BEST MODE FOR CARRYING OUT THE INVENTION
[0014] Number 1 in FIG. 1 indicates as a whole a rotary snow tiller
for grooming the snow surface M of ski slopes, and which is towed
in direction D by a snow groomer vehicle not shown in the
drawings.
[0015] Rotary snow tiller 1 provides for breaking up a surface
portion of snow surface M, and comprises a frame 2; a shaft 3
mounted to rotate with respect to frame 2 about an axis A1, and
extending transverse to travelling direction D; a shaft 4
transverse to travelling direction D, located behind shaft 3 in
travelling direction D, and mounted to rotate with respect to frame
2 about an axis A2; a protective casing 5 surrounding shafts 3 and
4; and a normally flexible mat 6 which is connected to casing 5,
extends behind shaft 4, and is drawn over the surface of the tilled
snow surface M.
[0016] Frame 2 comprises a bar 7 parallel to axis A1; a hitch
device 8 fixed to bar 7 and for connecting tiller 1 to the snow
groomer vehicle (not shown in the drawings); two arc-shaped
segments 9 fixed to and transverse to bar 7; and plates 10 (only
one shown in FIG. 1) for supporting shafts 3 and 4 by means of
bearings not shown in the drawings.
[0017] Tiller 1 comprises two adjustable panels 11 which have the
purpose to protect, to a certain extent, the tiller 1 from the snow
thrown up by the groomer vehicle not shown in the drawings.

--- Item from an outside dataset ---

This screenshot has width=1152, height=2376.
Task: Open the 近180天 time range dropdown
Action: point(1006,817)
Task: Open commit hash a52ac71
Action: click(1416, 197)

[0018] Shaft 3 comprises a number of teeth 12 equally spaced about
and along axis A1, and each of which projects radially from shaft 3
to penetrate snow surface M.
[0019] The length of shaft 3 defines the work range and the width
of tiller 1 as a whole.
[0020] Shaft 4 comprises a number of teeth 13 equally spaced about
and along axis A2, and each of which projects radially from shaft 4
to penetrate snow surface M. The length of shaft 4 substantially
equals the length of shaft 3, and defines the work range and the
width of tiller 1 as a whole.
[0021] Casing 5 is substantially defined by a wall 14 which extends
beneath arc-shaped segments 9 and surrounds shafts 3 and 4. In the
FIG. 1 example, the casing comprises two housings 15, 16 partly
housing respective shafts 3, 4.
[0022] Teeth 12 and 13 are equal in size and number, and are
preferably arranged in a spiral about respective shafts 3 and
4.
[0023] In the FIG. 2 variation, teeth 12 of shaft 3 are fewer in
number than teeth 13 of shaft 4.
[0024] Teeth 12 of shaft 3 are also shorter in length than teeth 13
of shaft 4.
[0025] The above features are designed to till a first layer of
snow surface M relatively roughly, and to till a second layer,
deeper than the first layer, more finely.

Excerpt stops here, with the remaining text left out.